The goal of this project is to create a series of statistical models regarding NBA statistics, with the ultimate goal of implementing a website predicting odds for each major award and all star selections. This includes developing a comprehensive scraper to efficiently pull data from Basketball Reference, respecting the website's Use of Data policies. The scraper is built in Python, and the data analysis is done in R.
This project also aims to eventually combine game statistics with social media data. There is no doubt all star voting and awards selection is heavily influenced by social media trends and media narratives, and I suspect accounting for this would improve the model. The first step for this will be including Twitter data, pending a developer account application.
An article on this project has been published by Towards Data Science. This article can be found here.
At this stage, usage of the project is fairly self explanatory. Simply use scraper.py for the scraping functionality, or loadData.R and MVPModels.R. Prerequisites for each of these, and libraries used are listed below or within the respective files.
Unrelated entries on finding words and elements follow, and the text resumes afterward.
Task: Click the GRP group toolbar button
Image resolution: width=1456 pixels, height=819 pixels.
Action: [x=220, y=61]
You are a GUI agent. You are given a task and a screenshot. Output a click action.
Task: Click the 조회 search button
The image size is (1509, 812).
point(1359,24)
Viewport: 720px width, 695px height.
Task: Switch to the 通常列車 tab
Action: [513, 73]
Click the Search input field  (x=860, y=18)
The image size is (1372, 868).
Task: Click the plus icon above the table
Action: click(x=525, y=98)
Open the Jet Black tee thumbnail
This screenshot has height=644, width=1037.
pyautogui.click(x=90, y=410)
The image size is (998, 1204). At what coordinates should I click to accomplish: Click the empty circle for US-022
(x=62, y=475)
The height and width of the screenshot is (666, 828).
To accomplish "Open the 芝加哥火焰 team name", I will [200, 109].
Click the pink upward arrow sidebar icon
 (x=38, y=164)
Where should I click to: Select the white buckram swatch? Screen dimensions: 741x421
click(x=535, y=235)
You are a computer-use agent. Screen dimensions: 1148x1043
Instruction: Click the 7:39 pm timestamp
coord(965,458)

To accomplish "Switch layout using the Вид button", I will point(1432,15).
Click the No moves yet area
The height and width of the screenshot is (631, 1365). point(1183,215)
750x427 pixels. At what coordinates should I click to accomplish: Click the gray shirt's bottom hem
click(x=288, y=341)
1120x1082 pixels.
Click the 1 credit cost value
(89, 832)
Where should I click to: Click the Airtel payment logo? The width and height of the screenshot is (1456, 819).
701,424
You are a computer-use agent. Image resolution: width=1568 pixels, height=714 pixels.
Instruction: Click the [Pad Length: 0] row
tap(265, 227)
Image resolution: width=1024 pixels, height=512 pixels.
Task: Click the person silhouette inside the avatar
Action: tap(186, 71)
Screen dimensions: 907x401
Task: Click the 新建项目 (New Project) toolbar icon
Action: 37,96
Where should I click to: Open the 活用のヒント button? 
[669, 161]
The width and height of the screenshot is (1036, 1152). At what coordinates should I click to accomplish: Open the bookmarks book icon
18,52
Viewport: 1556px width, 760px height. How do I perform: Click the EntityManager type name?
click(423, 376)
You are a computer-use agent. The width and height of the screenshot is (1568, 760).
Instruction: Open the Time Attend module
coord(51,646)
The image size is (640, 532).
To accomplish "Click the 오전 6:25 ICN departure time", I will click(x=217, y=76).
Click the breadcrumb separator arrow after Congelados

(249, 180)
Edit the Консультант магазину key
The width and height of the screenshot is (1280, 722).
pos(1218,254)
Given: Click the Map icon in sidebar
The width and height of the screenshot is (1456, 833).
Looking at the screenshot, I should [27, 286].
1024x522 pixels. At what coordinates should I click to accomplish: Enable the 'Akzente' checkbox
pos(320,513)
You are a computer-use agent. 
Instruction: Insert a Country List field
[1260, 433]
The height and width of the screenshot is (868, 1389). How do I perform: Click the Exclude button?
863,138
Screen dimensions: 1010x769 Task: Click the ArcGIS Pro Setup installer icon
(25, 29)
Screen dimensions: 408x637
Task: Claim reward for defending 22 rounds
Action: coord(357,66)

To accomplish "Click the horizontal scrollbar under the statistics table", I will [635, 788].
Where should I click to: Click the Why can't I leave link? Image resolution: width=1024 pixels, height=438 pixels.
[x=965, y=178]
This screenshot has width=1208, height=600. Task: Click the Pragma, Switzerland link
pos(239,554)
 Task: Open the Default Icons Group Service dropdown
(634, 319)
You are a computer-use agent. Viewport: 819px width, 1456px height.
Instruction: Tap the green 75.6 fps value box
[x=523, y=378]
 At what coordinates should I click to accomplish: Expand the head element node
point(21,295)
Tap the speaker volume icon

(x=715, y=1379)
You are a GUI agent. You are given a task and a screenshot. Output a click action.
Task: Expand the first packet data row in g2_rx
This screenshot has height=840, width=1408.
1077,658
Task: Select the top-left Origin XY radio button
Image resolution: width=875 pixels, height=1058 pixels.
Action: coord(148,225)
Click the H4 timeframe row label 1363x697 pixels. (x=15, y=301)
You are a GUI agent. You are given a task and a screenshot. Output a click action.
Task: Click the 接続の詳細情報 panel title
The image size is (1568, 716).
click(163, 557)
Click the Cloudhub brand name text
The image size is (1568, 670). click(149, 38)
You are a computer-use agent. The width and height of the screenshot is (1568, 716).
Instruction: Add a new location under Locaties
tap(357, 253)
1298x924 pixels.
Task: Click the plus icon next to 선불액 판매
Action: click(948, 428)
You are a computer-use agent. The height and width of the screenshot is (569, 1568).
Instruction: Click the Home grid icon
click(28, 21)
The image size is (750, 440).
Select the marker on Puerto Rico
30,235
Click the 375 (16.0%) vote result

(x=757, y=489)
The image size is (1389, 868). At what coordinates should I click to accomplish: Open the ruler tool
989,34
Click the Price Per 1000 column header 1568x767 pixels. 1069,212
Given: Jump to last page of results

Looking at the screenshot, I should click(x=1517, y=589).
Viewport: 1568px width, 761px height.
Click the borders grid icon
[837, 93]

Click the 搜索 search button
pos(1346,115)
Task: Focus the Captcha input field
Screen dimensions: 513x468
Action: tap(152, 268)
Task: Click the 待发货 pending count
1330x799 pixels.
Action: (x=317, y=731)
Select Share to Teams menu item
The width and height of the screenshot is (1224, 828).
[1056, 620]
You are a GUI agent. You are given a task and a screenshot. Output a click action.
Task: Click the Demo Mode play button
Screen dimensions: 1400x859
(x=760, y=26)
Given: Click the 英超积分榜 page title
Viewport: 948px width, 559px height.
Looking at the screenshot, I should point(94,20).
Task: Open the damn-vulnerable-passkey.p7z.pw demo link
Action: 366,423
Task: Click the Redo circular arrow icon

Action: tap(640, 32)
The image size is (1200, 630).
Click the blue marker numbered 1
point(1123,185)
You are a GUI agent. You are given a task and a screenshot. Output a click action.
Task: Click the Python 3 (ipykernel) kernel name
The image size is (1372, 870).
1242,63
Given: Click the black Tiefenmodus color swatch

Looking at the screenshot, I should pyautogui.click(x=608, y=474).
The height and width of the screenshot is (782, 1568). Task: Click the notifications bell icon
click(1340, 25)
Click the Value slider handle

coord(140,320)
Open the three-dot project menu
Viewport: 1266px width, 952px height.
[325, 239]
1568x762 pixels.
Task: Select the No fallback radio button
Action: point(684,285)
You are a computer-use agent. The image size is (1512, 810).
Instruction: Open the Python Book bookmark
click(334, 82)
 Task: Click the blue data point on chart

- Scraper for MVP data, season player total statistics, season player per game statistics, season player advanced statistics, and team standings
- Models predicting MVP outcome using MVP data and total and advanced player statistics
- Leave-one-out cross validation system to quickly evaluate new models
Scraper
Add scraping for advanced statistics- Add scraping for other awards
MVP Models
Model using per game statistics- Accounting for shortened seasons
- Accounting for reverse recency bias
- Adding feature to analyze player improvement relative to past season
Add advanced stats to models- Account for post All-Star break numbers
Long-term
- Create models for other awards
- Add social media data
- Merge data into single dataset and a build a system to query that dataset
- Deploy models into live-updating website
To use this code, you'll need a Python installation, along with Selenium with the appropriate drivers for the web crawler. You'll also need a R distribution installed -- I recommend RStudio. All of this is free to use, with links provided below.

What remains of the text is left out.